Planning for IT disaster recovery outsourcing requires CIOs to assess their DR needs, make the case for funding and select technologies. Learn more in this guide.

IT disaster recovery (DR) planning is one of those business tasks that enterprise CIOs wish they never had to consider, yet, in the event of an unexpected calamity, are usually relieved that they did. An IT disaster recovery plan outlines the precautions taken so the effects of a disaster can be minimized, especially as they relate to mission-critical functions; it may also include a significant focus on disaster prevention.

But drafting an in-house IT disaster recovery plan is often not enough. Many enterprises are now outsourcing their IT disaster recovery functions, both to further protect their data centers from total failure and, in some cases, to save money and increase efficiencies.

This CIO Briefing examines the importance of IT disaster recovery outsourcing planning, makes the case for DR funding, examines the effects of the recession on DR outsourcing and lays out the technologies available for DR outsourcing strategy.

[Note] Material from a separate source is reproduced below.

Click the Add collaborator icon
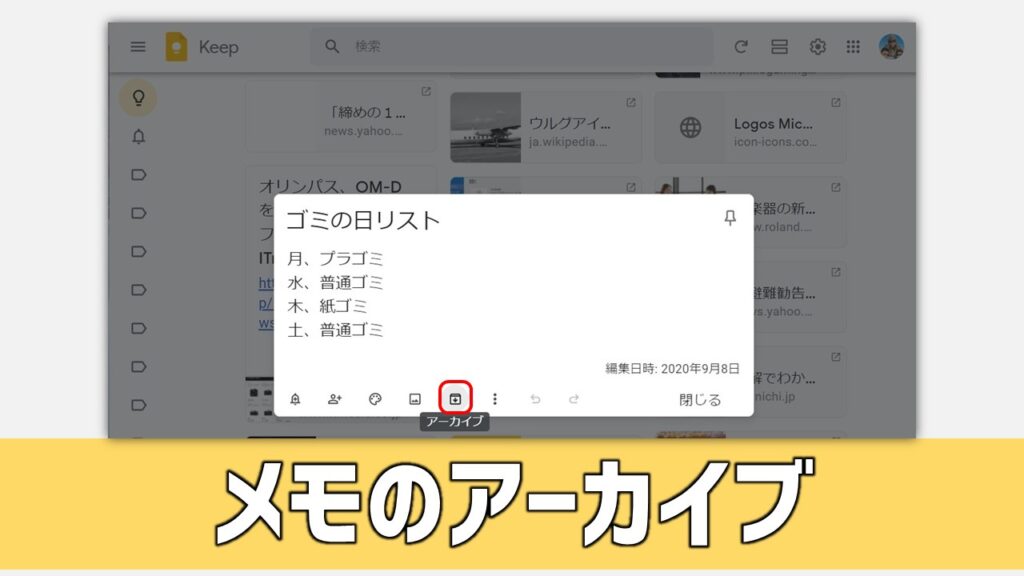1024x576 pixels. [x=335, y=399]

The importance of IT DR outsourcing planning

Whether to create a disaster recovery site in-house or to outsource disaster recovery is a fundamental decision that needs to be made when creating a disaster recovery strategy. The in-house approach may be tempting, with the assumption that the work related to DR can be performed by existing staff. Unfortunately, experience shows that in-house disaster recovery is more likely to fail than outsourced DR services.

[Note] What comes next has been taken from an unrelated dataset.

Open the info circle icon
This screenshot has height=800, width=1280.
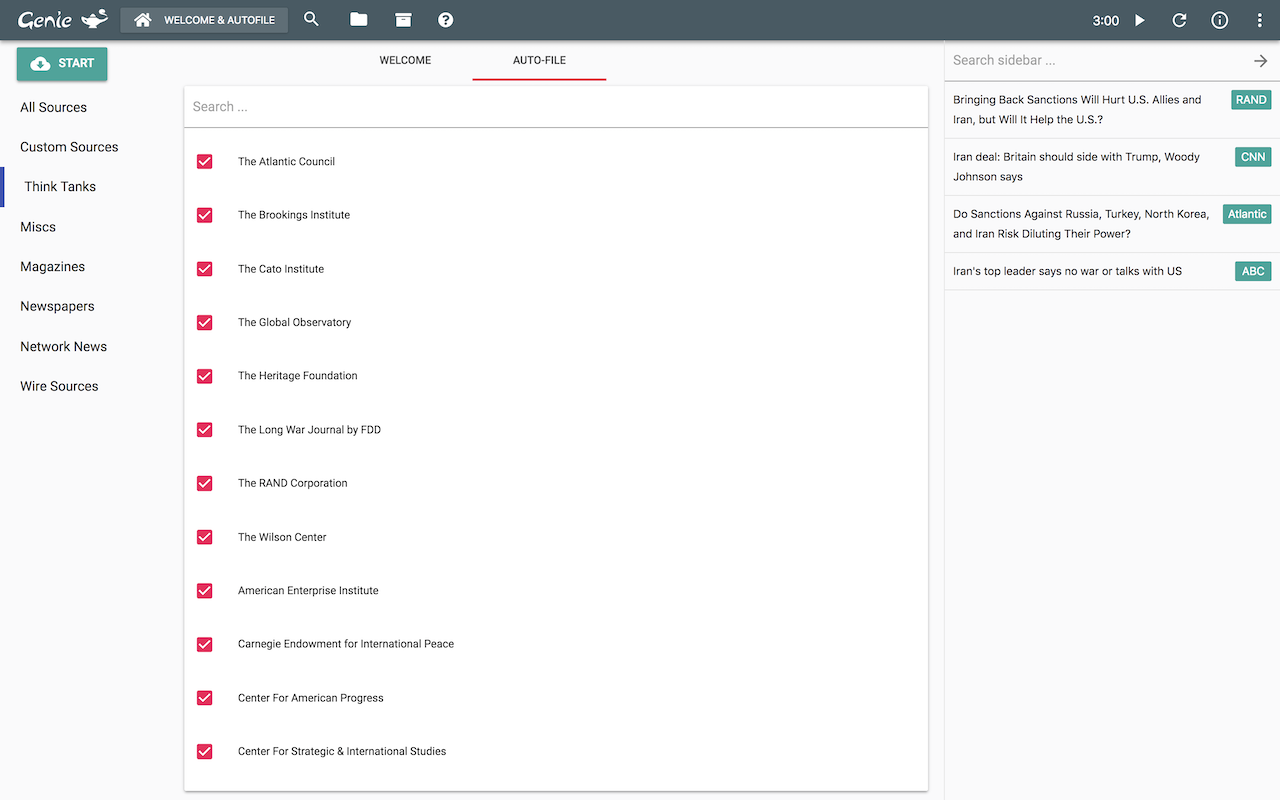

According to an IDC study, enterprises that didn't outsource lost on average $4 million per disaster incident across a variety of business functions (e.g., sales/marketing, financing, e-commerce). In contrast, enterprises that outsourced to a third party lost an average of $1.1 million per incident. The study adds that companies that leverage in-house models spend 32% more than those opting to outsource.

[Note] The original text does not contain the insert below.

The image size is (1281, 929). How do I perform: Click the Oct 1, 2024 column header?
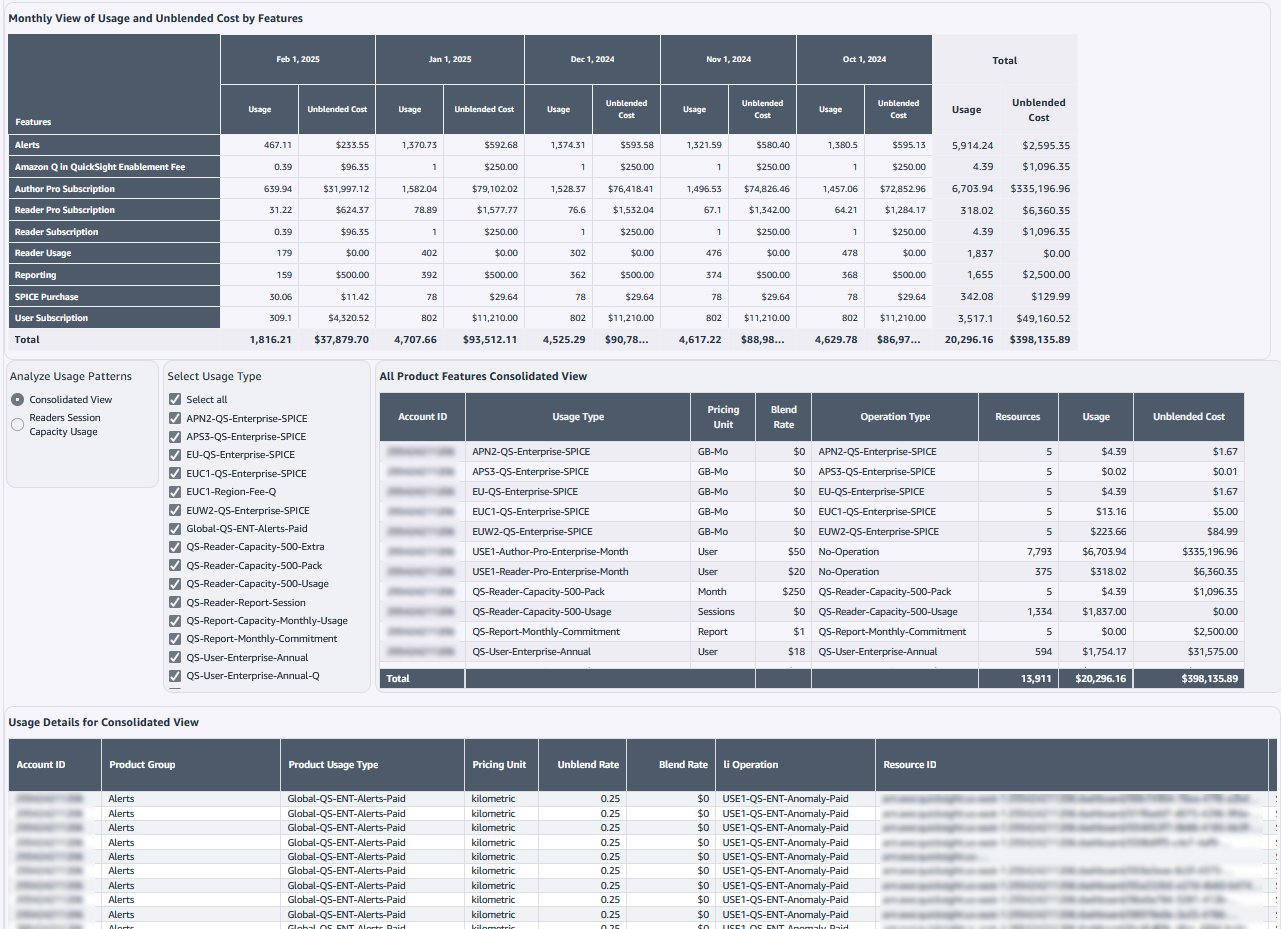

The study further shows that outsourcers can provide a shorter window of recovery, as measured by recovery time objective (RTO), over in-house operations by a reduced factor of 0.62. The study concludes that primary and DR data centers are more likely to get out of sync if disaster recovery services are performed in-house.

Learn more in "Outsourcing disaster recovery services vs. in-house disaster recovery." Also:

  • Disaster recovery services FAQ
    Dick Benton, a senior consultant at Glasshouse Technologies, answers frequently asked questions about outsourcing disaster recovery.

Making the case for IT DR outsourcing funding

In a tight economy, how do you make the case for your company to invest in disaster recovery? SearchCIO.com talked with leading providers of disaster recovery services and asked how they are advising clients who need to prove the value of their DR programs. Here are some of their dos and don'ts.

1. Sell a disaster recovery program by doing a risk assessment or a business impact analysis.

Such an analysis will focus the plan on the features that are most critical, thus saving money. "You can't focus on everything, given the economic constraints," said Bill Hughes, director of consulting services at SunGard Availability Services LP. Do you really need to have a clustered environment in your recovery environment? Or 10 Web servers? A risk assessment will help CIOs focus on what they absolutely need to mitigate the core risk and, if necessary, defer the rest. Hurricanes sound scary, Hughes said, but if you have certain preventive risk controls, what is the chance of a hurricane affecting you? Business resiliency is a preventive risk control.

"Maybe your biggest vulnerability is change control and the software release process. Focus more on those pains more often," Hughes said.

Find out more in "Seven tips to make the value case for disaster recovery." Also:

The effect of the recession on IT DR budgets

IT disaster recovery spending is never an easy sell, but a troubled economy has made the pitch even harder, forcing many companies to look for ways to trim DR services without adding undue risk, according to leading providers of DR services.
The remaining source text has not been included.